● Problem statement
Can you transcribe the items below exactly, from their first line through the line that contains "Open the Color"?

----- Supplied records -----

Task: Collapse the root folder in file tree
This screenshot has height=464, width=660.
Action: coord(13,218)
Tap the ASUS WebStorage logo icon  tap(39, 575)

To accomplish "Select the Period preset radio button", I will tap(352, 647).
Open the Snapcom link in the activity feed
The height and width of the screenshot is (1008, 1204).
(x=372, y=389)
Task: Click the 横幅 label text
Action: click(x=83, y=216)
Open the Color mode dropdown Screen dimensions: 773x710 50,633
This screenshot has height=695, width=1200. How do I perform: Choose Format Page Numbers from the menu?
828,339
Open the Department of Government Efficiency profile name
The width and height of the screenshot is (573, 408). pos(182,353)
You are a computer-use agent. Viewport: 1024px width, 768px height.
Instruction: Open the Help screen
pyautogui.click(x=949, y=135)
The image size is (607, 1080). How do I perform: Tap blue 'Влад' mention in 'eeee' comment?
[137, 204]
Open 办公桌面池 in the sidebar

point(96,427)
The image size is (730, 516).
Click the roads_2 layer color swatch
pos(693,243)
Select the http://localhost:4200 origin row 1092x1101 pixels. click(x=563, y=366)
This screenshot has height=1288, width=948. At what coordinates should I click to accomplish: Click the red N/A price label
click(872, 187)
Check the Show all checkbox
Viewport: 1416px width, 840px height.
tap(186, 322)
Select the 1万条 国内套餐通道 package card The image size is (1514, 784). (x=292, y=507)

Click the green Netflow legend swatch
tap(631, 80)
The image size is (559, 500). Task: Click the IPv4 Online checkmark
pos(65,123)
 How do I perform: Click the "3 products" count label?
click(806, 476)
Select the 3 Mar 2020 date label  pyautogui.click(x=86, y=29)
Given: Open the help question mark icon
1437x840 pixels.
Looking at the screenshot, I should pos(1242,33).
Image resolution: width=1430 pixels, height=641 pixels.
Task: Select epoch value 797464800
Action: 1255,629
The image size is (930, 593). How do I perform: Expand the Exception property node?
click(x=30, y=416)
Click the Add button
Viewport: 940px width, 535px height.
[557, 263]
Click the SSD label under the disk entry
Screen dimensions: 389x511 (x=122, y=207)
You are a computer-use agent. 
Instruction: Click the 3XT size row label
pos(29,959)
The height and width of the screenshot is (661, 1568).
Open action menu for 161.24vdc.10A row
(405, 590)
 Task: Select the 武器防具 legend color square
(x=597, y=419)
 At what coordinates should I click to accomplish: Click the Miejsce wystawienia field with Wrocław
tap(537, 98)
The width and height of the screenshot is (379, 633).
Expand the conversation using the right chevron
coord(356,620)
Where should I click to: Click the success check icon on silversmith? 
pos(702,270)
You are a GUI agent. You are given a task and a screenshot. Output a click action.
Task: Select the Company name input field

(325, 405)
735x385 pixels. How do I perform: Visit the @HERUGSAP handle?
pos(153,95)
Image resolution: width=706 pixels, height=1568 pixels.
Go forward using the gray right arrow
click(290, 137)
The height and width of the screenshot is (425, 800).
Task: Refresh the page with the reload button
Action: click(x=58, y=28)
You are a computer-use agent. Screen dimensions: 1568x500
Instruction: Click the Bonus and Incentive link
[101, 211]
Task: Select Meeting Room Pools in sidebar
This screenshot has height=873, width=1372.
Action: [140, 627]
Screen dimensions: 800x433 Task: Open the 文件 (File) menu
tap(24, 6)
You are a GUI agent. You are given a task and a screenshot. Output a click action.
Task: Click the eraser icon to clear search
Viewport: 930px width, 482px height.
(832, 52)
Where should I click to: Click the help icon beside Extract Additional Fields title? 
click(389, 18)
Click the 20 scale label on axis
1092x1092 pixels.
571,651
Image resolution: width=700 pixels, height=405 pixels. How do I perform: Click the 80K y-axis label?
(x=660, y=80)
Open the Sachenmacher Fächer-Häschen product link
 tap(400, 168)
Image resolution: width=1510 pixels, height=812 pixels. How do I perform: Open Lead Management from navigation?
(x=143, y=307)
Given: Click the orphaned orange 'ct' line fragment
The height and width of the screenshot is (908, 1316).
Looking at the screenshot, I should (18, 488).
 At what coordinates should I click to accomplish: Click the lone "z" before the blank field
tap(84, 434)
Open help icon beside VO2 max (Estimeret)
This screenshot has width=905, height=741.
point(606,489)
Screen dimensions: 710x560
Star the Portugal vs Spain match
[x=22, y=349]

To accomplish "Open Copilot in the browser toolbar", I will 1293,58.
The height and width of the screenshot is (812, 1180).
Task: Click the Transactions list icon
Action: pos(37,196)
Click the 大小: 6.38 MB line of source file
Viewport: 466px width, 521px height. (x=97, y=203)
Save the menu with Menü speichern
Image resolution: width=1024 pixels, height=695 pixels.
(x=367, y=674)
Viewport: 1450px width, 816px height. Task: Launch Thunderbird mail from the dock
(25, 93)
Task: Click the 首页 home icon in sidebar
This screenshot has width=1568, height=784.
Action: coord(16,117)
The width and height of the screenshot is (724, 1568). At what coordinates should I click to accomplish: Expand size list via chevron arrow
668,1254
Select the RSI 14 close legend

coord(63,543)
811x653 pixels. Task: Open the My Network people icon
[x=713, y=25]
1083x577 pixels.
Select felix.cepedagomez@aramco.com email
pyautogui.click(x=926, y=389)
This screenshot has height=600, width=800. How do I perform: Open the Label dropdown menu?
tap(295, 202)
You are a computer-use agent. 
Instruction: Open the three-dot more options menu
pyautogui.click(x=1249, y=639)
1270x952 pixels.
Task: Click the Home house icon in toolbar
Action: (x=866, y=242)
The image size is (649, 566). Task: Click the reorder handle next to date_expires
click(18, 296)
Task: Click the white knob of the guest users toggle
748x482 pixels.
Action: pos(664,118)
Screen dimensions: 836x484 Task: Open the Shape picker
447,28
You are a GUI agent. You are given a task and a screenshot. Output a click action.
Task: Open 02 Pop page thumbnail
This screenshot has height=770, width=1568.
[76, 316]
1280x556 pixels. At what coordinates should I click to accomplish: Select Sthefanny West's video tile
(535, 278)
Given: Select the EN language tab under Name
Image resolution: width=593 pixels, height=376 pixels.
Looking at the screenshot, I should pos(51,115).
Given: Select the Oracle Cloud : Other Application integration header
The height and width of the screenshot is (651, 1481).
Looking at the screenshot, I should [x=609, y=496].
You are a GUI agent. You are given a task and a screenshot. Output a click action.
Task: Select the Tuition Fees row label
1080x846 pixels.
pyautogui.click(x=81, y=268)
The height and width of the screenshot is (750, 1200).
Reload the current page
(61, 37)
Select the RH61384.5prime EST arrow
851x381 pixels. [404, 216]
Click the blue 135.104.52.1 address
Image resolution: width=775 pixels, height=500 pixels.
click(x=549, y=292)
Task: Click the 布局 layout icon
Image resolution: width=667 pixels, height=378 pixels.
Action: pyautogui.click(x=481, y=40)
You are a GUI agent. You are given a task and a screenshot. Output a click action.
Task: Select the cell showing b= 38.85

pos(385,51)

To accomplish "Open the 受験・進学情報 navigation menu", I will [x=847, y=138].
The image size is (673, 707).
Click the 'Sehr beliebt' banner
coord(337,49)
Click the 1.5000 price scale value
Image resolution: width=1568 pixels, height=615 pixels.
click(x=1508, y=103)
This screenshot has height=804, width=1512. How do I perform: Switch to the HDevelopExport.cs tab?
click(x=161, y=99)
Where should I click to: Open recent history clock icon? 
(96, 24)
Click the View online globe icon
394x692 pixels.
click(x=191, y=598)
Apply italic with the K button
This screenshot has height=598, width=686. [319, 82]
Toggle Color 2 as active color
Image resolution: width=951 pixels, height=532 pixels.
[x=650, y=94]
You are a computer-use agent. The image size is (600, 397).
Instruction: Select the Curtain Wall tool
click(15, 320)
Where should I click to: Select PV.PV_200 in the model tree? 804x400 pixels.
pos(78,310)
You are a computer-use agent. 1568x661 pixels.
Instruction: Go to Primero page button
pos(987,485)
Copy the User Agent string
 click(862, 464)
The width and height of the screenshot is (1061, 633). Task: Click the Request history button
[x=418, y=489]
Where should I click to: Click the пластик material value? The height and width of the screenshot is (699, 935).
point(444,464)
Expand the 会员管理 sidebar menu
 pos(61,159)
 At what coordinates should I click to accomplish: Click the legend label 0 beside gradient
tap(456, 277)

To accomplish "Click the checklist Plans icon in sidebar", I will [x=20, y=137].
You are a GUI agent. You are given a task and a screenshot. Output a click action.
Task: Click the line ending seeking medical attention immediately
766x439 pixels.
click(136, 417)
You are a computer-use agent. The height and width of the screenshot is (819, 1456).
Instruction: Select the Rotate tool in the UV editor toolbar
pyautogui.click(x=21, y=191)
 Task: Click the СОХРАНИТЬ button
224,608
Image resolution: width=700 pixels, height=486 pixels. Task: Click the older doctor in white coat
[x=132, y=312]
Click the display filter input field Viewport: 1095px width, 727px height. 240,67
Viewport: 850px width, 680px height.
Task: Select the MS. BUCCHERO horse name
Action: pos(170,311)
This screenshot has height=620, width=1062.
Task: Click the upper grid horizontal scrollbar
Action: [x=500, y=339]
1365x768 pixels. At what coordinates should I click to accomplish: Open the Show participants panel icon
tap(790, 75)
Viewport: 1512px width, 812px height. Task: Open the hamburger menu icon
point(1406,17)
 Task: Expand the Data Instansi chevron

-----

● Written solution
Task: Collapse the root folder in file tree
This screenshot has height=464, width=660.
Action: coord(13,218)
Tap the ASUS WebStorage logo icon  tap(39, 575)

To accomplish "Select the Period preset radio button", I will tap(352, 647).
Open the Snapcom link in the activity feed
The height and width of the screenshot is (1008, 1204).
(x=372, y=389)
Task: Click the 横幅 label text
Action: click(x=83, y=216)
Open the Color mode dropdown Screen dimensions: 773x710 50,633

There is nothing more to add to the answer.